Ничего. Никаких следов. Ни то, что им было уже известно, ни первые несколько часов работы не дали ни малейшей зацепки. В результате решено было слегка расширить рамки расследования. Детективы ринулись искать подозреваемых — всех тех, кто недолюбливал Джефферсона или мог быть с полным правом причислен к числу его врагов. А возглавлял этот список, естественно, я.
Они явились ко мне на следующий день после того, как было обнаружено тело Джефферсона. Ввалились утром, в десять минут десятого, успев перехватить меня до того, как я успел уйти на работу, — что, в общем-то, неудивительно, учитывая, что моя квартира находится в доме чуть дальше по улице. Прямо под моей квартирой — старый гимнастический зал, который я арендую. Он время от времени приносит мне неплохой барыш. Конечно, всеми делами в нем заправлял мой управляющий — вернее, заправляла, — но сегодня она не пришла: судя по ее словам, у нее не заводилась машина. Она позвонила мне около половины восьмого утра сообщить, что муж пытается вернуть машину к жизни, воспользовавшись аккумулятором соседской машины, и что если реанимировать ее не удастся, то она немного опоздает. Я сказал, чтобы она не переживала из-за этого, — поскольку сам я никуда не тороплюсь, то нечего торопиться и ей. Потом пообещал, что сам открою зал и уйду по делам, а она пусть приходит, когда сможет.
Я спустился вниз с кружкой кофе в руках и отпер офис гимнастического зала. Мы уже давно установили такую систему ключей-карт, которая позволяла членам клуба беспрепятственно приходить и уходить, когда им вздумается, двадцать четыре часа в сутки, но Грейс, моя управляющая, просиживает в офисе с девяти до пяти и только время от времени выглядывает оттуда, чтобы проверить холодильник. Сказать по правде, основную выручку мы делали вовсе не на абонементах, а на том, чем был битком забит холодильник и чем мы пичкали своих клиентов — я имею в виду самые разные энергетические напитки, протеиновые коктейли, гранолу[2] и прочие витамины.
В такую рань, естественно, народу в зале было немного: две женщины, которые неторопливо трусили по «бегущей дорожке», да еще какой-то мужчина в уголке потел со штангой, словом, наши обычные «ранние пташки». Открыв офис, я усмехнулся, подумав об одном неоспоримом преимуществе своего зала — здесь никогда не нужно было ждать, пока освободится очередной тренажер. К счастью для клиентов — и, увы, к несчастью для меня самого.

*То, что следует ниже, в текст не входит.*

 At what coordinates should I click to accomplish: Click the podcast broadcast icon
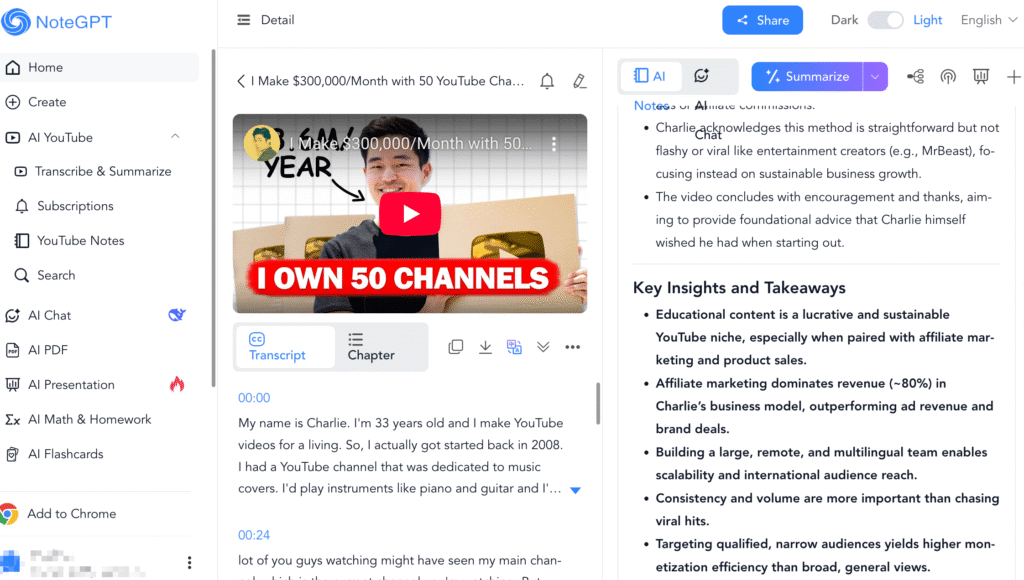coord(948,77)
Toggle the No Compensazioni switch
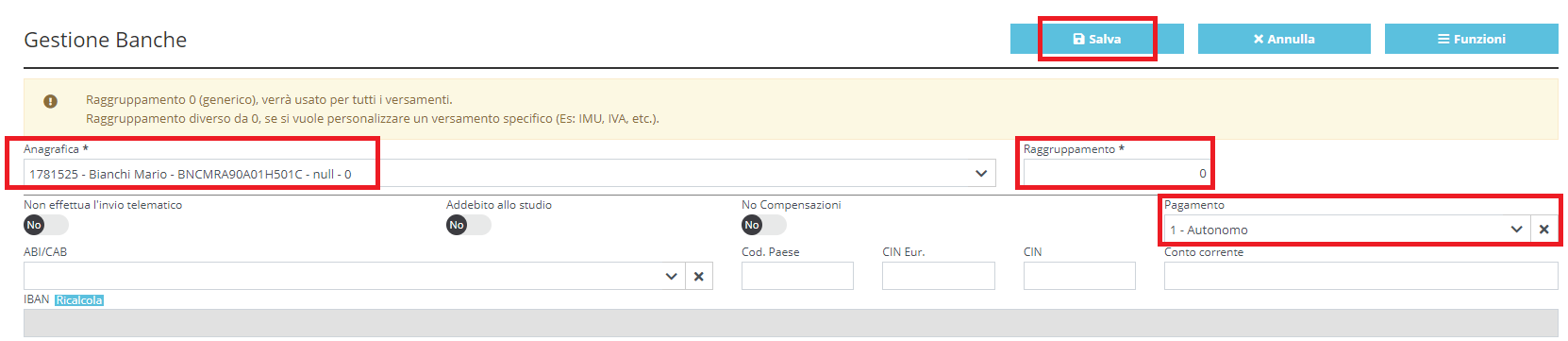 tap(764, 225)
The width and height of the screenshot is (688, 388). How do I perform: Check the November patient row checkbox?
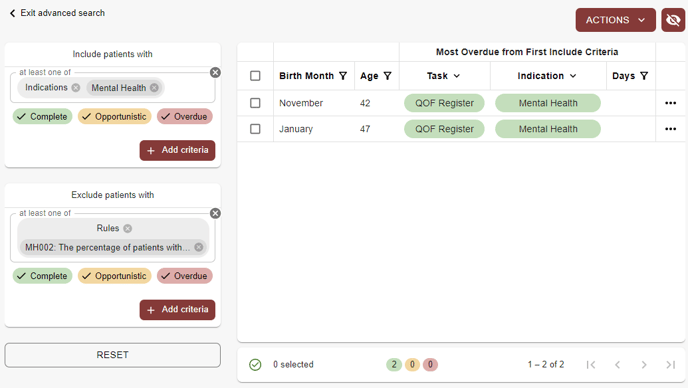pyautogui.click(x=255, y=103)
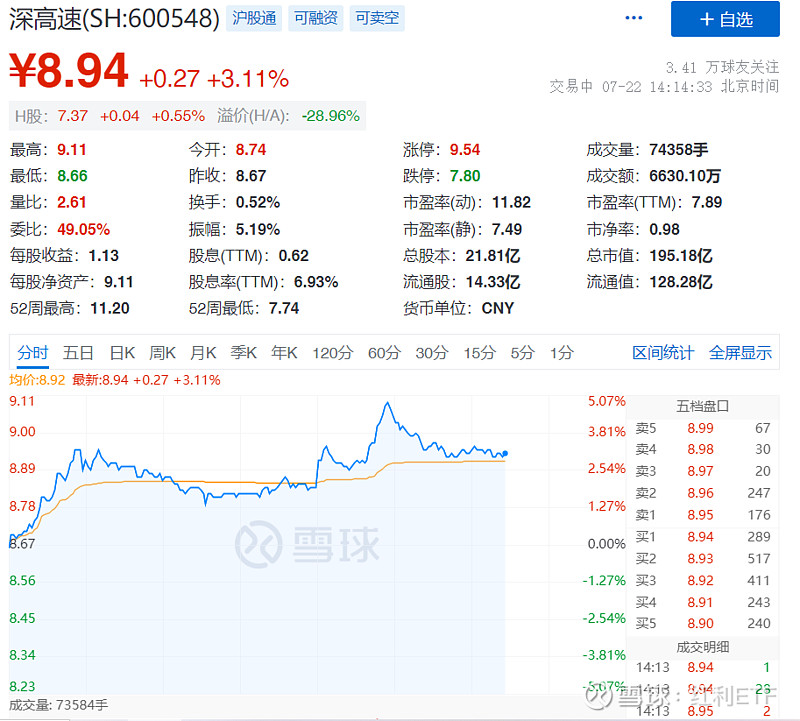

Первым делом я проверил шкафчики, чтобы убедиться, что там хватает чистых полотенец, и тут же обнаружил, что Грейс меня опередила — судя по всему, она позаботилась об этом накануне вечером. Я как раз собирался выйти из тренажерного зала, когда обнаружил в своем офисе копов. Их было двое, оба не в форме, а в гражданском, однако краем глаза я успел заметить блеснувшую бляху на поясе у того из них, кто был повыше, и эта легкая серебряная вспышка, особенно ослепительная и холодная в свете люминесцентных ламп, заставила меня нахмуриться от неприятного предчувствия. Сердце глухо заколотилось.
— Чем могу помочь? — осведомился я, заходя в офис. Никого из них я не знал, но ведь я и не мог знать в лицо всех, кто работает в полицейском управлении, особенно спустя два года после того, как я оттуда ушел.